A.Two of our most successful family holidays ever have been in New England, first in Maine and later in Massachusetts. We chose to rent seaside cottages from New England Country Homes (01798 869020) - which offers around 300 self-catering properties ranging from log cabins in Vermont to artists' studios in Connecticut - car hire and insurance come as part of the package. So too does an overnight hotel stay on arrival in Boston, which we reckon must be the most child-friendly city in the US, with a host of family attractions: entertainment in the parks, the lively Faneuil Market, the "Boston Tea Party" on the replica tea clipper in the harbour, a Freedom Trail of the War of Independence, and the hands-on Museum of Science.
On our first foray, we drove 160 miles north of Boston to Boothbay Harbour in Maine, the most north-easterly of the United States and larger than Scotland, but with about a fifth of its population. HQ was a quaint clapboard cottage with a "deck", on stilts over the waters of a creek from which we could count the lobster boats leaving at dawn, and the island ferries chugging in at dusk. Boothbay Harbour is all about messing about in boats - it's also the home of the famous New England windjammer fleet with festivals during the summer.
Much of the fun was being part of an American community, enjoying clambakes and barbecues with our neighbours, trying to understand the intricacies of a local baseball over smothered hot dogs, sending the kids for brownies, blueberry pancakes and cookies at the local deli and buying lobsters at less than pounds 3 each, straight off the boats.
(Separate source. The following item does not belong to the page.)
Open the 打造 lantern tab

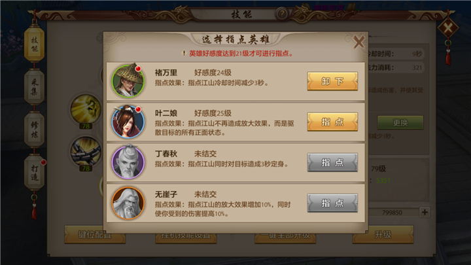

Compared with the occasional spartan furnishings and equipment we've experienced in Europe, American houses are like Ideal Homes, providing you have a degree in how to operate mod cons. Our own cottage was stuffed with everything, including the owner's binoculars and fishing rods, which we were invited to use. They clearly haven't experienced the Brit holidaymaking vandal as yet.
We did get out and about; there's an attractive port at Wiscasset, about 10 miles away, with superb Georgian mansions - formerly the homes of wealthy merchants and captains of clippers that travelled to the West Indies. There are fascinating maritime centres at Bath and Portland, and the world's largest factory outlet town at Freeport.
Our second New England holiday to Massachusetts took us to another house on stilts on the beach at Mattapoisett, west of Cape Cod - we'd originally been warned of Cape Cod in heaving August.
Mattapoisett is utterly laid-back; its inn, built in 1799, claims to be the oldest seaside inn in the US; Moby Dick author Herman Melville sailed on the maiden voyage of the whaler, Acushnet, built there in 1840. There's still an old-fashioned air about the town, with square dances on the waterfront every weekend, and children's and teens' evenings every Thursday, with not a drop of alcohol in sight.
As a base for sightseeing, Mattapoisett proved unparalleled. We caught the ferry to Martha's Vineyard, hired bikes to tour the island, and took a magical whalewatching day out from Cape Cod. Our attempt to inculcate culture met with a less than enthusiastic response at the Mayflower replica ship and Plimouth Plantation, where performers tried to tempt our stony- faced sons to re-enact the pilgrims' experience - they much preferred the low-key historical approach at former whaling centre, New Bedford, and fell for Newport, Rhode Island in a big way.
These and similar cottages can be rented until the end of October, with September and October the prime season for the "leaf peepers", who come to see the Fall and its foliage fireworks. A family of four could expect to pay between pounds 3,800 and pounds 5,000 for flights, a fortnight's accommodation, car hire and insurance, personal insurance and a night's hotel stay in Boston.